Baby Elephant & Castle

Good morning to you all,

It's a glorious morning here in Toronto. I'm currently using free internet at the Swap office close to the hostel, which always makes me smile. I'm here to ammend my CV to show I have bar experience - which as some of you may know, I don't - so that I can wing my way into a bar position at the 'Elephant and Castle' Brit pub. So British it even has a red phone box outside. I ask you, is there anything more British? Me, maybe.

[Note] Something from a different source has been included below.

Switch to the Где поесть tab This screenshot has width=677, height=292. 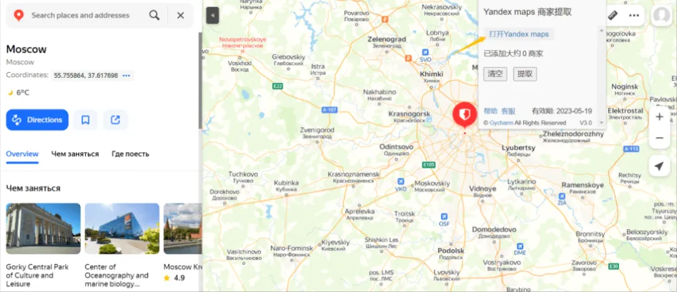(130, 154)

Life at the hostel continues much as before. Gamey wafts greet you as you walk past every room and red bleery eyes stare back at you as you make your way to the veruka-infested washroom. My time in these establishments must end soon, or I myself may just become one enormous walking veruka. Not a pleasant option. A nice 5.30am wake-up for us all this morning as someone was getting up for work. A nice Canadian fella from Halifax (he gives you extra) but somewhat intense. One of those guys who tells a joke and then laughs in your face for ages, just staring and waiting for you to enjoy the joke as much as he clearly has. A long wait, in my case. It's taken me a little while to indentify exactly what it is that makes hostel life so unique and the other night I think I cracked it. I genuinely believe there's no other place in the world where you meet someone for the first time and during their introduction - in the dorm, you understand - they strip down to just their pants. Where else is this appropriate, apart from London heaths? There I was happily reading my book in bed and within seconds a total stranger walks in and starts telling me about his journey - all the while performing a slightly awkward striptease. I'm not 100% sure, but I think he noticed the absurdness of the occasion too and quickly vaulted into the top bunk, hiding his shame while I attempted to shrug off the whole embarassing incident. The conversation soon ran dry though and I can blame nothing else except the exceptionally rapid appearance of his droopy ball-bag. We could have been friends were it not for his intrusive glands.

I think I may well go over to the Roger's Stadium to watch the local Blue Jays baseball team play against the Yankees tonight. I've already been to a game and spent the majority of it barking insults at some Red Sox catcher called Drew. He just happened to be close and I just happened to be drinking a lot. I'd never have the minerals to do such a thing at a footy match, but here it seems almost compulsory over here and the players usually take it in good spirits. We'll just have to wait and see what happens tonight - I could be spending the latter part of the night having a baseball bat surgically removed from my bum-bum. Last time I went to a game there was never a dull moment. Every time there's a stop in the play they're either hurling out free gifts - drinks or toys usually - getting everyone to have a bit of a sing-song or having people leave their dignity at the door and dress up to race each other to that baby elephant music. You'd know it if you heard it. Last time they were dressed up as chillis and much hilarity emanated from them falling, It's A Knockout-style, over each other. I liked it when they fell too - maybe I'll get a job as a racing chilli. Maybe not.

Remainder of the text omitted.